# Fiddle Blocks..How they work?



## Canyonbc (Apr 30, 2008)

I was flipping through the Sherrill 2007 catalog and on page 53, upper right hand corner i was looking at the Fiddle Block system - item number SET82. 

I think its an awesome lifting device but i am not grasping on how it connects to the Porta Wrap...or your bull line. It looks like a Prusik is used to attach on to the bull line and then a carabiner to the Porty...

Thanks in advance...

Does any one know of a good video showing the use of a fiddle block system...

Thanks 

Mike


----------



## 2FatGuys (Apr 30, 2008)

Canyonbc said:


> I was flipping through the Sherrill 2007 catalog and on page 53, upper right hand corner i was looking at the Fiddle Block system - item number SET82.
> 
> I think its an awesome lifting device but i am not grasping on how it connects to the Porta Wrap...or your bull line. It looks like a Prusik is used to attach on to the bull line and then a carabiner to the Porty...
> Mike



That's EXACTLY how we connect our fiddle blocks. We use a 4 wrap prussik on the bull line and a steel carabiner on the fixed end.


----------



## Canyonbc (Apr 30, 2008)

2FatGuys said:


> That's EXACTLY how we connect our fiddle blocks. We use a 4 wrap prussik on the bull line and a steel carabiner on the fixed end.



Thanks for the information...

I just wasnt sure if i was correct or not so i thought i would ask. 

How high to you like to connect them on the bull line? Does it depend of every situation or something you just get use to and know. Looking for any guide lines on it. 

Thanks again. 

Mike


----------



## 2FatGuys (Apr 30, 2008)

We use MA (mechanical advantage) a LOT on bull lines. The general rule is to keep it all within reach. Using a prussik to attach to the bull line allows you to pull it in tight, lock it off, then readjust the prussik for another pull. If we are using a 1/2" line to rig with, we sometimes run the rigging line itself through the pulleys. To do that requires a second prussik at the anchor end of the rigging line to act as a lock so that the pulleys can be re-adjusted for another pull.


----------



## Canyonbc (Apr 30, 2008)

2FatGuys said:


> We use MA (mechanical advantage) a LOT on bull lines.
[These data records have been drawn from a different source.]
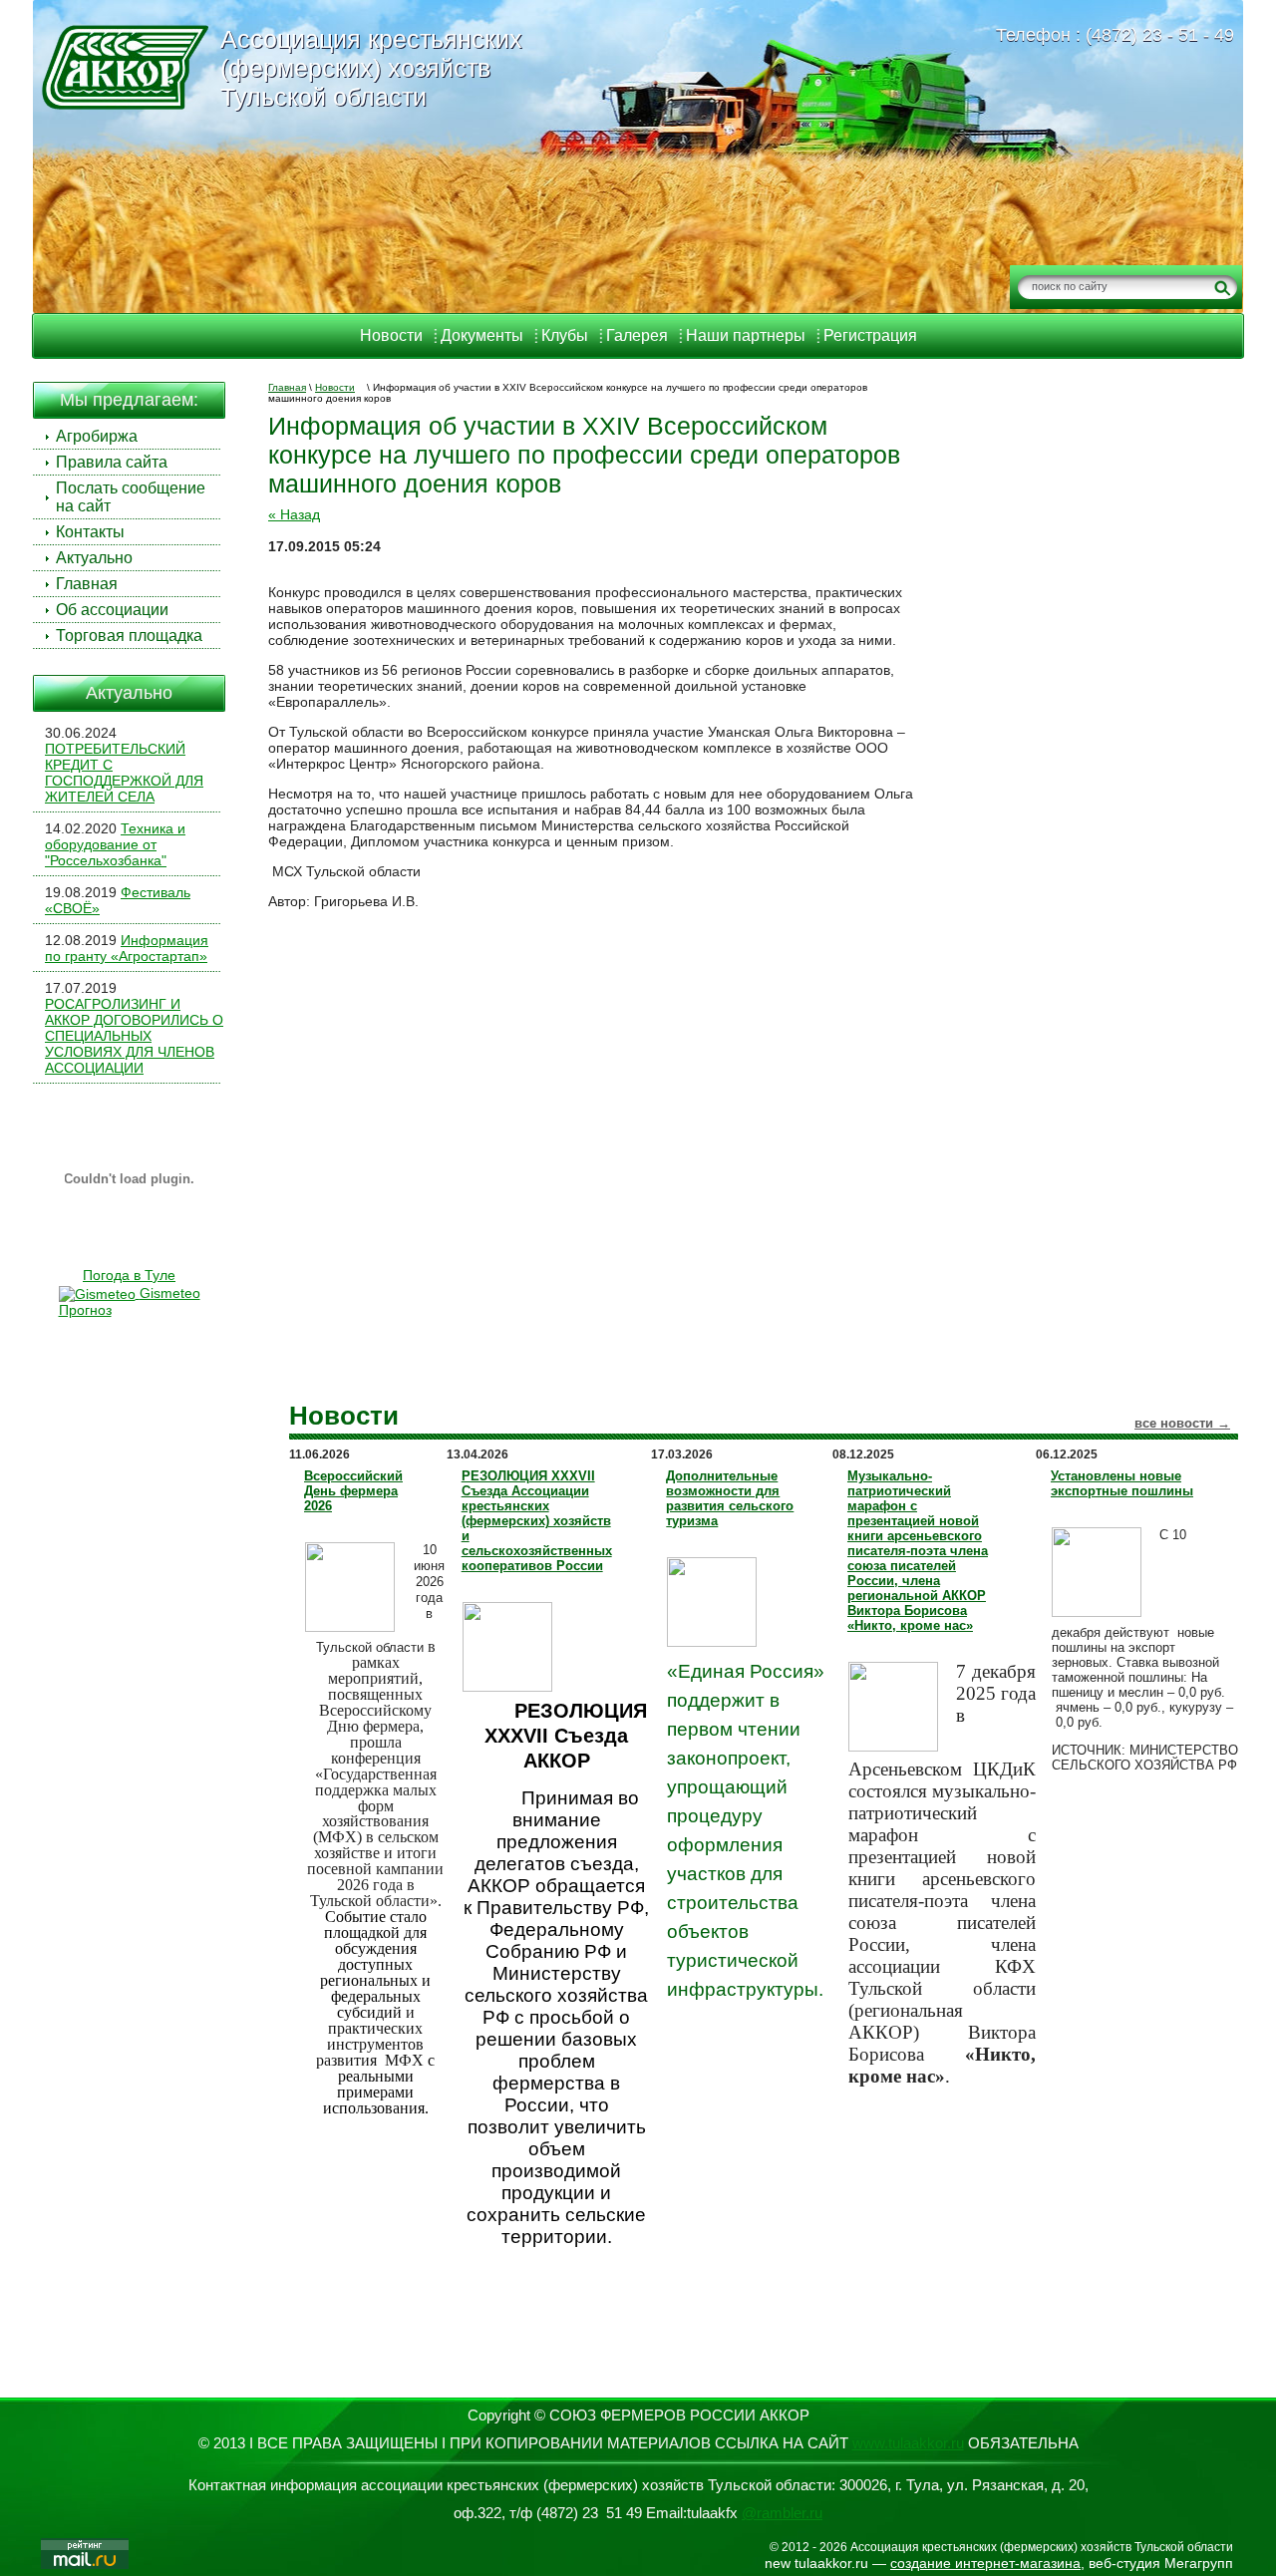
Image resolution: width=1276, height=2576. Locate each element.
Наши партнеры (745, 335)
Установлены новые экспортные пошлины (1122, 1483)
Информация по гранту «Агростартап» (126, 948)
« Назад (294, 514)
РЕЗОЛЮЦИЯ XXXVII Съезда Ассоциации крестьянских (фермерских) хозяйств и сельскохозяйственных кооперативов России (537, 1520)
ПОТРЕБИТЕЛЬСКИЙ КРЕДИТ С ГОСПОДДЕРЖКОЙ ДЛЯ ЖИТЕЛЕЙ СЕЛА (124, 773)
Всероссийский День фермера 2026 (353, 1490)
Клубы (564, 335)
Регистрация (870, 335)
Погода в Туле (129, 1275)
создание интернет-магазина (985, 2563)
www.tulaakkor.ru (908, 2442)
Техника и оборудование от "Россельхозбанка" (115, 844)
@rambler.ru (782, 2512)
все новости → (1182, 1423)
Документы (482, 335)
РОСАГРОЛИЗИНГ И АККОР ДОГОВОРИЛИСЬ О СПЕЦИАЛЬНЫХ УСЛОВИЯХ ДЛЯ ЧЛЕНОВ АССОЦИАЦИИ (134, 1036)
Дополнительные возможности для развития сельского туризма (730, 1498)
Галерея (637, 335)
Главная (287, 387)
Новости (391, 335)
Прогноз (85, 1310)
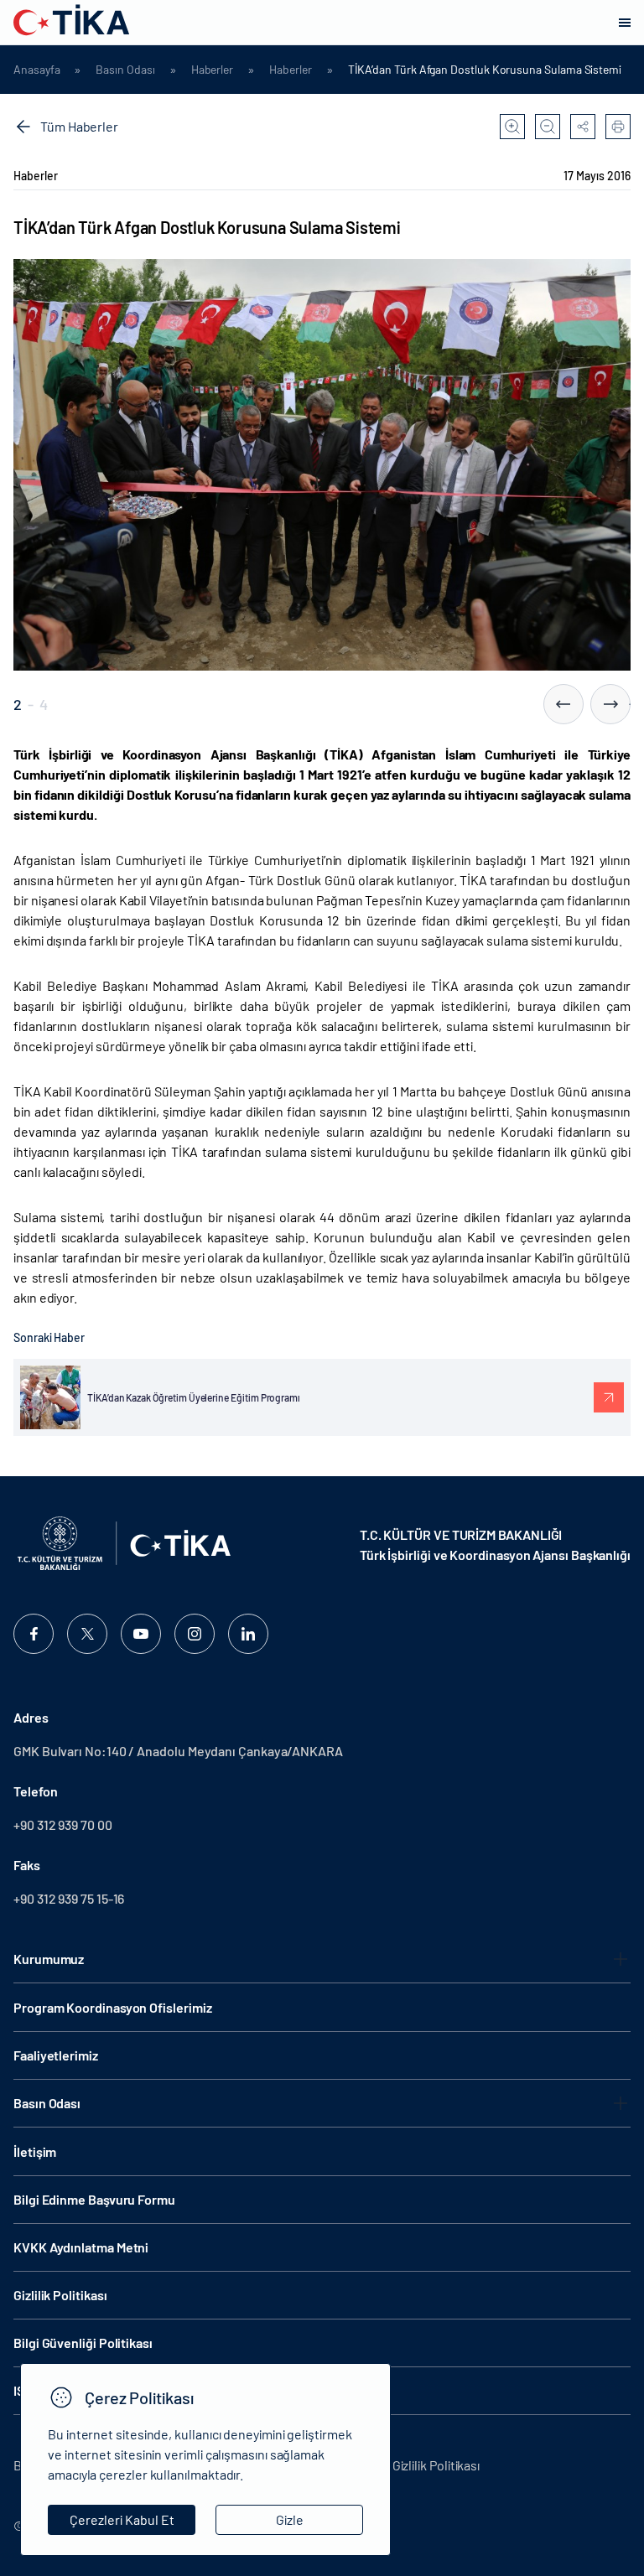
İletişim (34, 2151)
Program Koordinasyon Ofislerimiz (112, 2007)
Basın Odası (125, 69)
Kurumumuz (48, 1959)
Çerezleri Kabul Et (122, 2519)
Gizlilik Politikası (59, 2295)
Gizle (290, 2519)
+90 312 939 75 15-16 (68, 1898)
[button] (563, 704)
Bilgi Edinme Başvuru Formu (94, 2199)
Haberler (212, 69)
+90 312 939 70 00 (62, 1824)
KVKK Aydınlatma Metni (80, 2247)
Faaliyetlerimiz (55, 2055)
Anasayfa (36, 69)
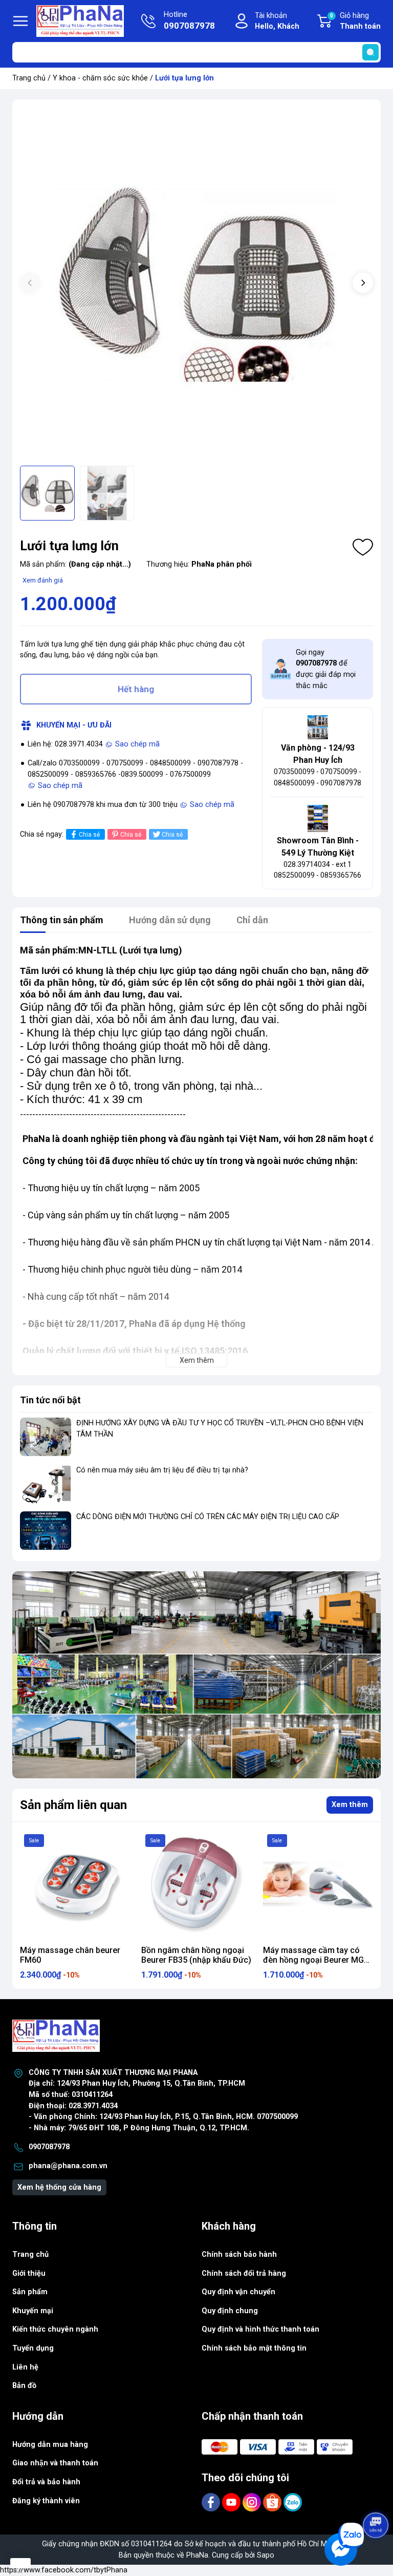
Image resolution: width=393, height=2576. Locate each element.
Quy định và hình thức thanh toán (260, 2329)
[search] (370, 52)
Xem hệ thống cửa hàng (59, 2187)
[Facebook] (212, 2502)
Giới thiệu (29, 2273)
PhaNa (197, 2555)
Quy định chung (230, 2311)
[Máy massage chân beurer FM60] (75, 1885)
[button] (363, 283)
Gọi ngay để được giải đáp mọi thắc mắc (326, 669)
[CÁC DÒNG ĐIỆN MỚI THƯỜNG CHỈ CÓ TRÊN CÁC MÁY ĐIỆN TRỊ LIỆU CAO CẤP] (45, 1530)
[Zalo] (292, 2502)
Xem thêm (350, 1804)
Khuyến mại (32, 2311)
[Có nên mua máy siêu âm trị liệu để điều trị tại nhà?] (45, 1484)
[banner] (196, 1675)
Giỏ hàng (355, 21)
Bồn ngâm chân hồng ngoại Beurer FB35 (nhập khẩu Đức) (196, 1955)
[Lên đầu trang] (376, 2496)
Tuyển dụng (33, 2348)
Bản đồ (24, 2385)
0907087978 (49, 2147)
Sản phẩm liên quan (73, 1805)
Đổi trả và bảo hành (46, 2482)
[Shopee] (273, 2502)
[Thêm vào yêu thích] (363, 547)
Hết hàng (136, 689)
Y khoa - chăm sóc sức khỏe (100, 78)
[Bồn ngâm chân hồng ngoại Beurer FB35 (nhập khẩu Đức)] (196, 1885)
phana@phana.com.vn (68, 2166)
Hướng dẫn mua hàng (50, 2444)
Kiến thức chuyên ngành (55, 2329)
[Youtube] (232, 2502)
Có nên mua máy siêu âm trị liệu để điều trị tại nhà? (162, 1470)
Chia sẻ (89, 834)
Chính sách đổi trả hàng (244, 2273)
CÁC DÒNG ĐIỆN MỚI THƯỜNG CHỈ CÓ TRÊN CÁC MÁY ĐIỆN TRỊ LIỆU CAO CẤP (207, 1516)
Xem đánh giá (43, 580)
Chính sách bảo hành (239, 2254)
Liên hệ (25, 2367)
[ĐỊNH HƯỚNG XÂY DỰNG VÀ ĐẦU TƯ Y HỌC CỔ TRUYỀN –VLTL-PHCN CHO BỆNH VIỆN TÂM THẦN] (45, 1437)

The general rule is to keep it all within reach. Using a prussik to attach to the bull line allows you to pull it in tight, lock it off, then readjust the prussik for another pull. If we are using a 1/2" line to rig with, we sometimes run the rigging line itself through the pulleys. To do that requires a second prussik at the anchor end of the rigging line to act as a lock so that the pulleys can be re-adjusted for another pull.



Understandable i like that. 

Would you, or anyone else have recomendatation on what fiddle block set up to get...i know Sherrill, Wesspur, Baileys and other all carry them...are any of them really better then the other, or does it boil down to personal preference? 

Thanks

Mike


----------



## 2FatGuys (Apr 30, 2008)

Canyonbc said:


> Understandable i like that.
> 
> Would you, or anyone else have recomendatation on what fiddle block set up to get...i know Sherrill, Wesspur, Baileys and other all carry them...are any of them really better then the other, or does it boil down to personal preference?
> 
> ...



I have seen sets based on what looks like marine block system in many catalogs. They appear to be mostly plastic and not "tough" like most of our rigging equipment. That is probably an unfair assessment though. While I like the integral progress capture of these, I just can't get comfortable considering using that system. It is available several different places and looks like this:







On the other hand, the "old school" double sheave pulleys with prussiz progrees capture seem strong and reliable. We started out using some old double sheave pulleys we had laying around the farm. Eventually we moved to newer, lighter ones similar to those available from Sherrill:






We keep at least one pair of double sheave pulleys in each rigging bag, along with prussik loops and carabiners.


----------



## treeclimber jul (May 1, 2008)

I have the top pictured one and like it, but as said it doesen't look like it it would take a beating and keep going. No problems with mine but I try not to beat it up.


----------



## Slvrmple72 (May 1, 2008)

Have the top set up pictured. They will lift the weight for sure! I try not to beat up these fiddle blocks or my Arb Blocks for that matter. Keep them from getting dropped or banged on concrete, keep dirt out of them, dont drop them connected to limbs where they may get crushed and you will get plenty of years of useful service out of them... till you get a GRCS and then they will mostly collect dust. I like the double sheaves in the second pick for the same thing: Mechanical advantage for pulling over leaners or when you really want to control the direction of fall. A lot cheaper and less mess than using a Bull Elephant Arbormaster DVD series shows great instructional operations on all of these.


----------